As the door opened, a blast of 35-degree air hit me and Star photographer Kelly Presnell in the face. It was an unexpected piece of football heaven.

Why didn’t someone think of this years ago?

There were 150 kegs of beer and 30 cases of wine in the AC-blessed storage room.

“We’re probably going to have to open another storage facility up in the north end zone,” said the man in the red vest. “It’s difficult hauling the beer way up there.”

As I pulled into the Sixth Street parking garage at 5:30 Saturday afternoon, a large black-and-white SUV with the words “DUI ENFORCEMENT” in block letters parked next to me. It was unit No. 48 from Oro Valley.

That is also part of the new Game Day Experience at Arizona Stadium and, I’m sure, at other Pac-12 stadiums.

Arizona is desperate to improve on last season’s desultory average attendance of 42,632, and the Game Day Experience, aimed at expanding that number to 52,000 or so, is the newest term in college football in Tucson and elsewhere.

The UA drew what looked to be about 35,000 Saturday night in its sometimes-laborious 62-31 victory over Southern Utah, a game that furthered the growing worry that this could be a dark season for Arizona.

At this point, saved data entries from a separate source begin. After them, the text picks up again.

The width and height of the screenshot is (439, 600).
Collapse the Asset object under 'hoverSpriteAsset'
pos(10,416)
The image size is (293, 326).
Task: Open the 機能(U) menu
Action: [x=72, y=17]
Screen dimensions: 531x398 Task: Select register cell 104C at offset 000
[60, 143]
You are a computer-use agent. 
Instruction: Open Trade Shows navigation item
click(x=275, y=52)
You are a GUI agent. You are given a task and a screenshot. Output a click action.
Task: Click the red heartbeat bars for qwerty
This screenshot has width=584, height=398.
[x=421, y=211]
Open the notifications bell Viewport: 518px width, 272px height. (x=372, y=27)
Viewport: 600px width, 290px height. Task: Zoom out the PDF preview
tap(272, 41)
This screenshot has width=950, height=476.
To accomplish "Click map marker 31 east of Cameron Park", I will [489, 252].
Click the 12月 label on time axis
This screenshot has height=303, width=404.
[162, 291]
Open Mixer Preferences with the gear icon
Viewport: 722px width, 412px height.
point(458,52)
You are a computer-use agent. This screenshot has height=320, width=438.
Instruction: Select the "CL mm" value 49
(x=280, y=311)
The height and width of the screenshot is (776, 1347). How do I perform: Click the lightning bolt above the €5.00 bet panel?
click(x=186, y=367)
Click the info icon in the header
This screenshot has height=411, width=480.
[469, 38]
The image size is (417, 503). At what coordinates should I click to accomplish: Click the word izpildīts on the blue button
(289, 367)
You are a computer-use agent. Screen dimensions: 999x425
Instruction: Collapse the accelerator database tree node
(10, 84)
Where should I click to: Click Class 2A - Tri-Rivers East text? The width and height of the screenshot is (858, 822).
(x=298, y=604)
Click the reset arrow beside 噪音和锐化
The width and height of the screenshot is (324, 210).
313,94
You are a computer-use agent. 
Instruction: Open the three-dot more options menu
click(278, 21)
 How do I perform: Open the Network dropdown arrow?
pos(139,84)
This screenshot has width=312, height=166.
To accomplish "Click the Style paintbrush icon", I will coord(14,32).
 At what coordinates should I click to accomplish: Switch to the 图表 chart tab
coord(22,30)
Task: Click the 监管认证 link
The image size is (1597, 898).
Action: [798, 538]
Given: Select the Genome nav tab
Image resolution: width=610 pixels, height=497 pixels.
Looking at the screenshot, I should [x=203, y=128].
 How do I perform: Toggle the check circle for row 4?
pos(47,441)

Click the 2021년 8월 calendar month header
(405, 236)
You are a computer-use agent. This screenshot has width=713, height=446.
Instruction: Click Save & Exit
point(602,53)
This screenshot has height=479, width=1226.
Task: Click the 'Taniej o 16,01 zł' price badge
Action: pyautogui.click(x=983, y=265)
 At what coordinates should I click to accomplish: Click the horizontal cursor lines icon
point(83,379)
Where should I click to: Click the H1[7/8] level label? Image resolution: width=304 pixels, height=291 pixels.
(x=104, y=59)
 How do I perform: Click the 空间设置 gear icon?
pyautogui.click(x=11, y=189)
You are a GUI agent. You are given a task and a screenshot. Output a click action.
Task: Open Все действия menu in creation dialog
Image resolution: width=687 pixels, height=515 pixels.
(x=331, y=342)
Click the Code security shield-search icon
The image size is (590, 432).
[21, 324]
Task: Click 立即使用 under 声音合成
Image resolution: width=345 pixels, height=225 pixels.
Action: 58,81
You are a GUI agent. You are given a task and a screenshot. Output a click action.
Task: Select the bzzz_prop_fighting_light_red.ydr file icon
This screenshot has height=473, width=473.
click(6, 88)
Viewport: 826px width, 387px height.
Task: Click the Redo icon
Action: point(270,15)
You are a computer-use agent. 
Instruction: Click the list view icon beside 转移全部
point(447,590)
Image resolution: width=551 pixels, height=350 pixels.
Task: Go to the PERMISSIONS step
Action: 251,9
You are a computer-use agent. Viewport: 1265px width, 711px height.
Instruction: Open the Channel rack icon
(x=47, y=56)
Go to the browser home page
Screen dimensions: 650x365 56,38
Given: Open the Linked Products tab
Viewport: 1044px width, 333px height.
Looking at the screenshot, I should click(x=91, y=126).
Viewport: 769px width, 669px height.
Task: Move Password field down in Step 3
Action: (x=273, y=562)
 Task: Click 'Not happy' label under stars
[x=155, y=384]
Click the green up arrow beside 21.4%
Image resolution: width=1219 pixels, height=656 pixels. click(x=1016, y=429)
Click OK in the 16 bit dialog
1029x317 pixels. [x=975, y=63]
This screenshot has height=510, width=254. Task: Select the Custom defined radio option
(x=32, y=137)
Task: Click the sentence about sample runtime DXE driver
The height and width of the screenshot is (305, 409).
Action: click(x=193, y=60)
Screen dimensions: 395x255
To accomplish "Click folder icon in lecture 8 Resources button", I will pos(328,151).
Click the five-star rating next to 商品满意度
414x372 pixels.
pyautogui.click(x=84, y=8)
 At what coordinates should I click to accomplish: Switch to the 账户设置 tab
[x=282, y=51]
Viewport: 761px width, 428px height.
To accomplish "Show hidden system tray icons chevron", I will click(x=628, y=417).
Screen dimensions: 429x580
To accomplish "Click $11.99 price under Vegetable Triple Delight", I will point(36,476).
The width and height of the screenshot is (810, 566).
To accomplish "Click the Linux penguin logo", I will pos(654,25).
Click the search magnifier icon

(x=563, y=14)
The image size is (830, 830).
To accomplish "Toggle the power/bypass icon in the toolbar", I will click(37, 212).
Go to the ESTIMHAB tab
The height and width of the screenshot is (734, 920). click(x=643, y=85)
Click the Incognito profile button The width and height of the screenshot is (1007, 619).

Selling beer isn’t going to fill the 56,000 seats at Arizona Stadium. The UA is hopeful it can attract thousands of new fans who will buy tickets no matter how late the games start, or how hot it is, or how unattractive the opponent, such as the Big Sky Conference’s Southern Utah. Or no matter how unimpressive the home team is.

A group of fans gathers at the railing to watch the Wildcats take the field just before kick-off of the Arizona game against Southern Utah at Arizona Stadium, Saturday September 15, 2018, Tucson, Ariz.

Arizona employs three full-time employees in its “Fan Engagement” department and eight FTEs in “Event Management.” Every school in the league has a similar brigade, if under different names. Arizona State refers to its gameday staff as “Game Presentation.” At Alabama, former UA athletic director Greg Byrne refers to it as “Crimson Tide Hospitality.”

Same thing.

Two hours before Saturday’s kickoff, Steve Galassi, president of Thermal Engineering of Tucson, stood in the shade of an awning he erected in the middle of the day’s most intense heat. Galassi has been tailgating on the UA Mall for almost 10 years, and buying season tickets for 20.

“I’d say they’ve improved the gameday experience, but it’s also a problem that they haven’t modernized the restroom facilities in our area (gate 101) on the east side,” he said. “And this year the Wildcat Walk has been diminished. It’s like the players and coaches don’t want you to get near them.

“I almost never miss a game, but it’s starting to be a problem getting home at midnight. We leave for the stadium about 1:30 in the afternoon. That’s a very long day. I don’t know how many people they stop buying tickets every year, but it’s a problem. As for now, I’m sticking with it.”

The improvements of Arizona Stadium’s gameday experience arrive in stages. Stage I was the Zona Zoo makeover, which is near completion. There are four new restrooms each for men and women. The vital numbers: there are 26 total urinals now available on the Zona Zoo concourse.

The west side is similarly desperate for a re-do. No announcement has been made, but it’s possible the school could raze the entire west side and start over. It is a dungeon. When it is finally torn down, it wouldn’t be a surprise if football archaeologists found artifacts from the original 1929 construction.

Some of the drinking fountains appear to have been used by coach Tex Oliver and the 1937 “Blue Brigade.”

If you want a beer on the west side of Arizona Stadium, you must purchase it on the ground level, where 10 porta-potties have been put into place. It is then a numbing walk, back and forth, up four 30-yard long ramps to get to mid-level seats.

That’s not an easy climb for the middle-age, and up, fans who dominate the west side seats.

But at least improvements are being made. The Pride of Arizona Marching Band is no longer irrelevant; it is no longer shut out by between-series video advertisements. On Saturday night, “Bear Down, Arizona” was played three times in the first half.

Now the Wildcats need to make similar improvements on the field.

Those Gronk jerseys and a few cold ones won’t keep the customers satisfied long.